• [EXERCISE INSTRUCTIONS] Reproduce, exactly and in full, the lines from the one with "Instruction: Tick the ShareX checkbox" through the one with "Task: Click the July 26 date and time display" in the data below; drop pictures.

• [AVAILABLE DATA]
------------------------------

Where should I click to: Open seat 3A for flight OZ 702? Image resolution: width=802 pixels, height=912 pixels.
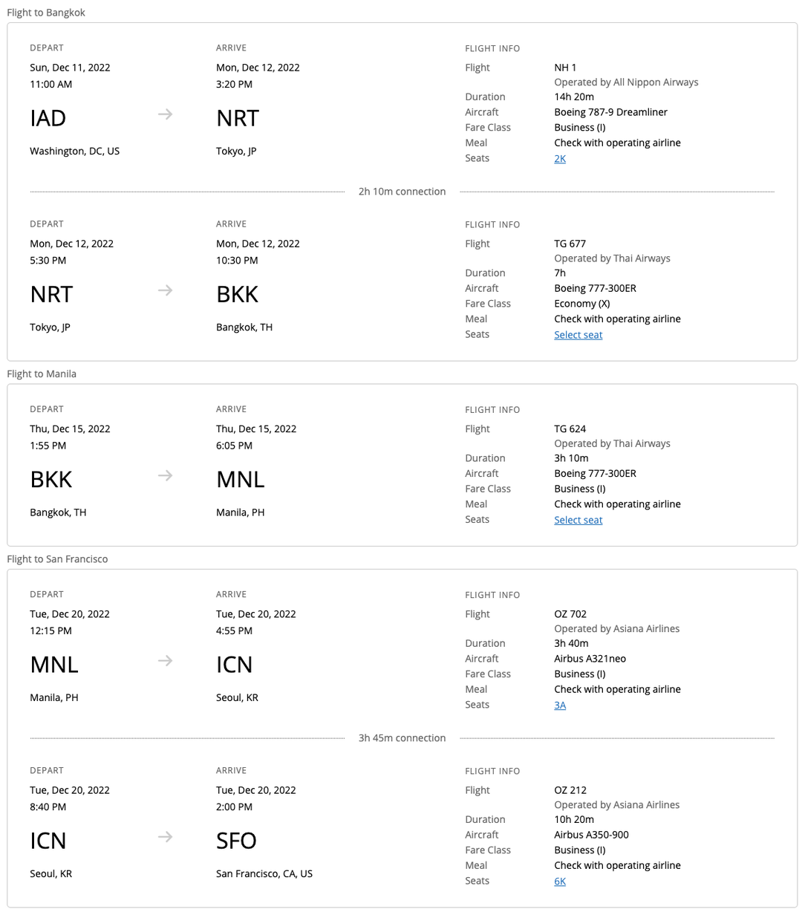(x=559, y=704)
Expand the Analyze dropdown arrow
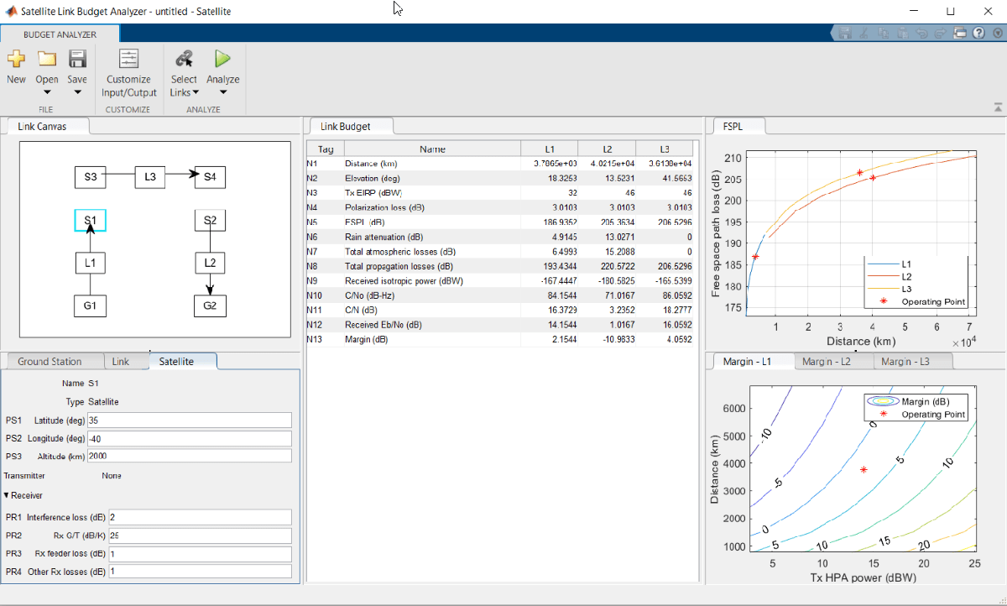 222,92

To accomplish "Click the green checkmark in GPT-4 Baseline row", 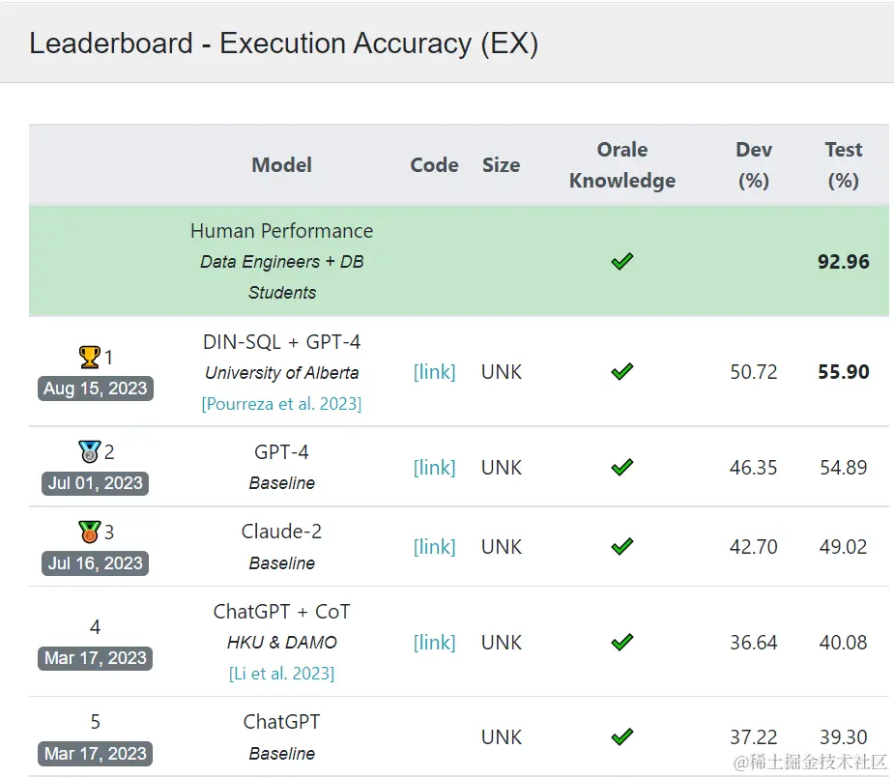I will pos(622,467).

------------------------------

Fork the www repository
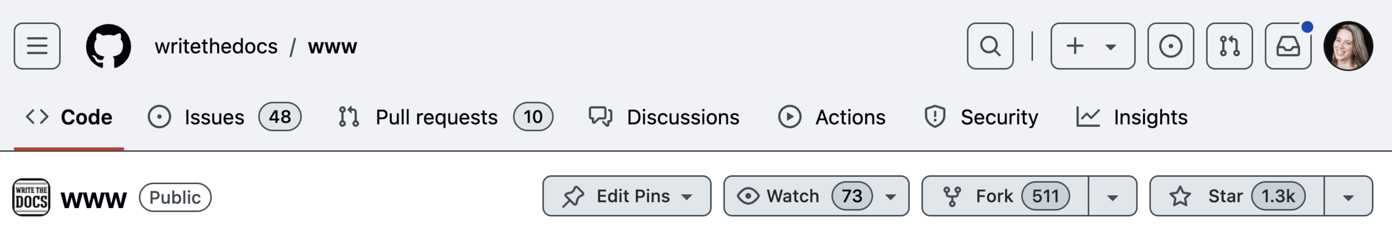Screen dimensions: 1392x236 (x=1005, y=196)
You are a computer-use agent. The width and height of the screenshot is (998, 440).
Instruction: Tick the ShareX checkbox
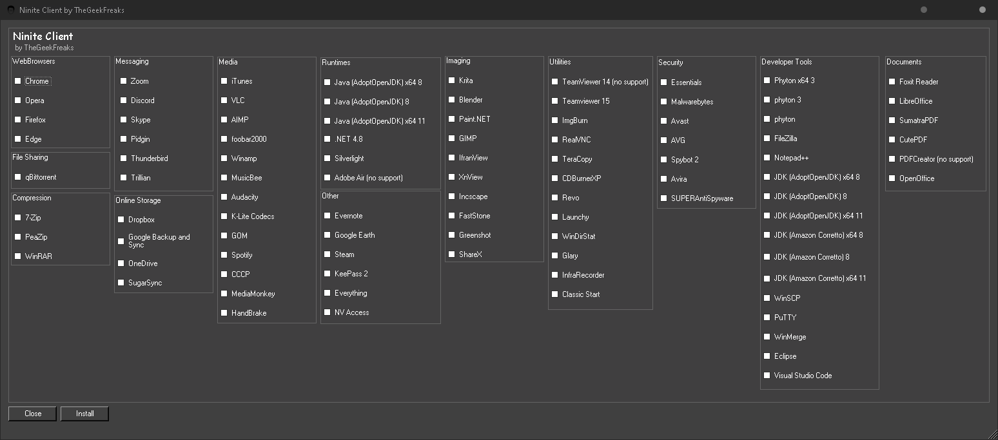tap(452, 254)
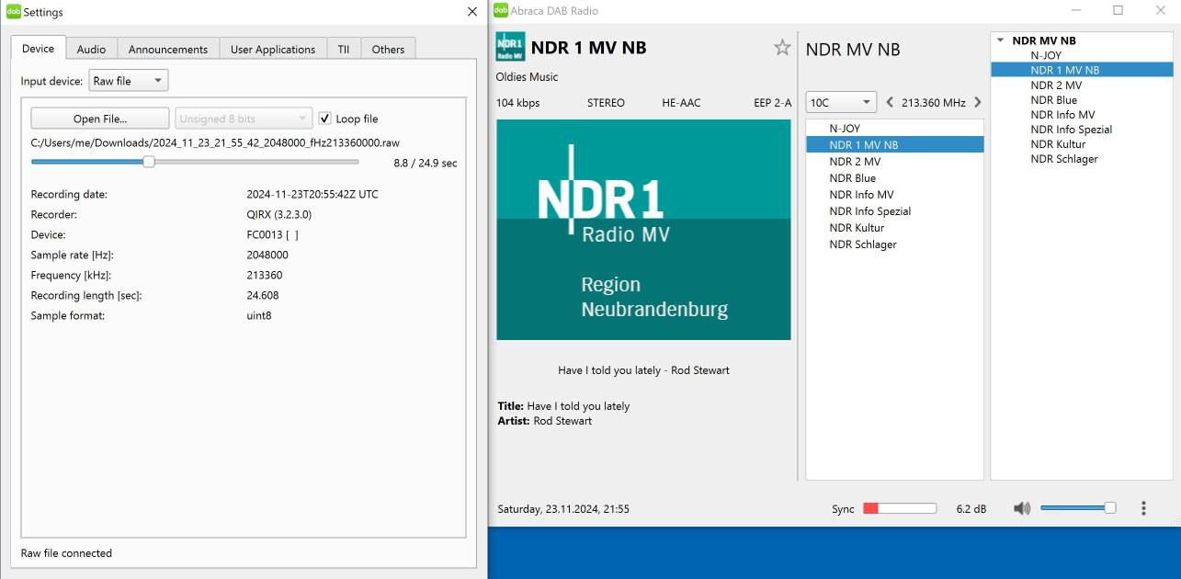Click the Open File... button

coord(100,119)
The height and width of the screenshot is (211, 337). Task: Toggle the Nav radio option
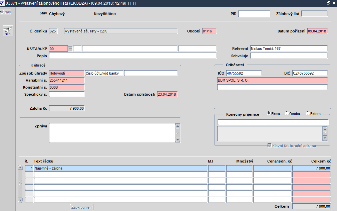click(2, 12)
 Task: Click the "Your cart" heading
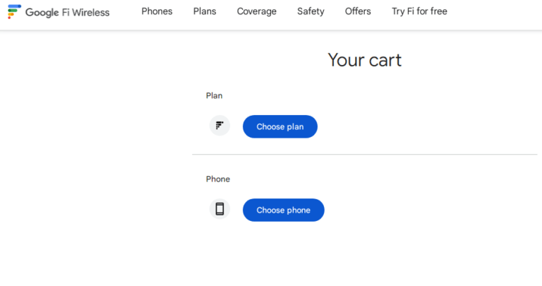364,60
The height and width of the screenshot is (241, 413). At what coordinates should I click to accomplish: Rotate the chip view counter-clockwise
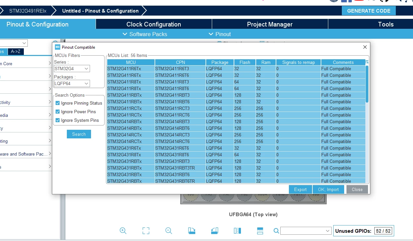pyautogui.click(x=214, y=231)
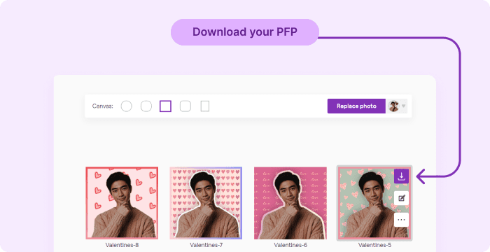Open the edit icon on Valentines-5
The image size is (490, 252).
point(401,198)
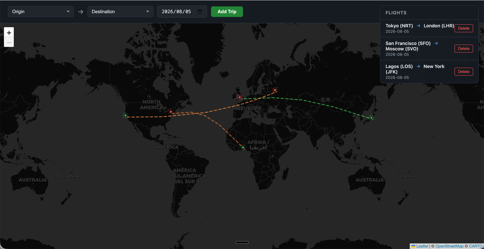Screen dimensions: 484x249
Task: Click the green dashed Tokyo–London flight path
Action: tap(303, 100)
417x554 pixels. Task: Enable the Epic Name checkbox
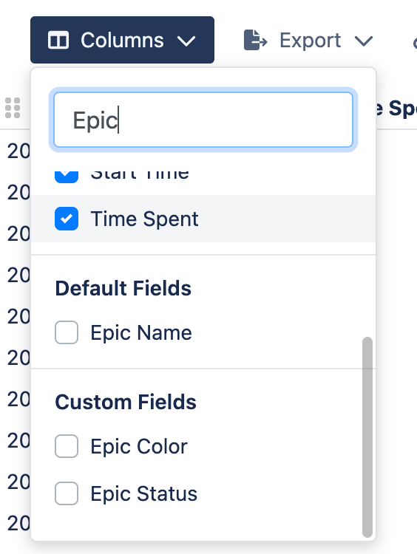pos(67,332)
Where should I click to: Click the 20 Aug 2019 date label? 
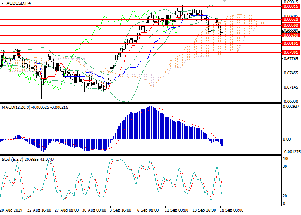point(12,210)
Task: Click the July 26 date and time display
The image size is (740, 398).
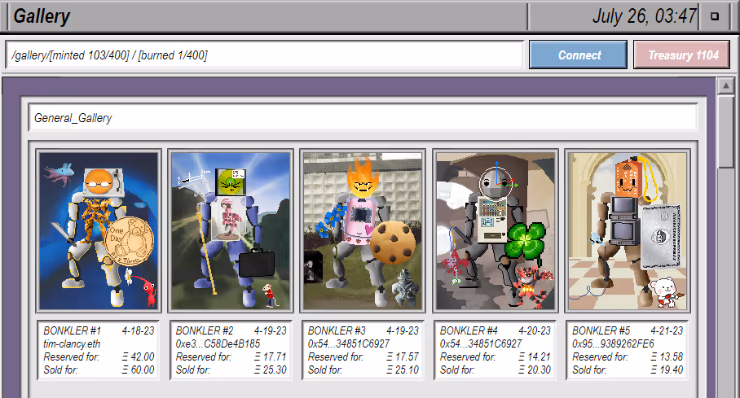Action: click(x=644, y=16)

------------------------------

• [THE COMPLETED TASK]
Instruction: Tick the ShareX checkbox
tap(452, 254)
Click the Open File... button

coord(100,119)
The height and width of the screenshot is (211, 337). Task: Toggle the Nav radio option
click(2, 12)
 Task: Click the "Your cart" heading
364,60
The height and width of the screenshot is (241, 413). At what coordinates should I click to accomplish: Rotate the chip view counter-clockwise
pyautogui.click(x=214, y=231)
Open the edit icon on Valentines-5
The image size is (490, 252).
point(401,198)
Screen dimensions: 484x249
Task: Click the green dashed Tokyo–London flight path
Action: tap(303, 100)
417x554 pixels. Task: Enable the Epic Name checkbox
pos(67,332)
Where should I click to: Click the 20 Aug 2019 date label? 
point(12,210)
Task: Click the July 26 date and time display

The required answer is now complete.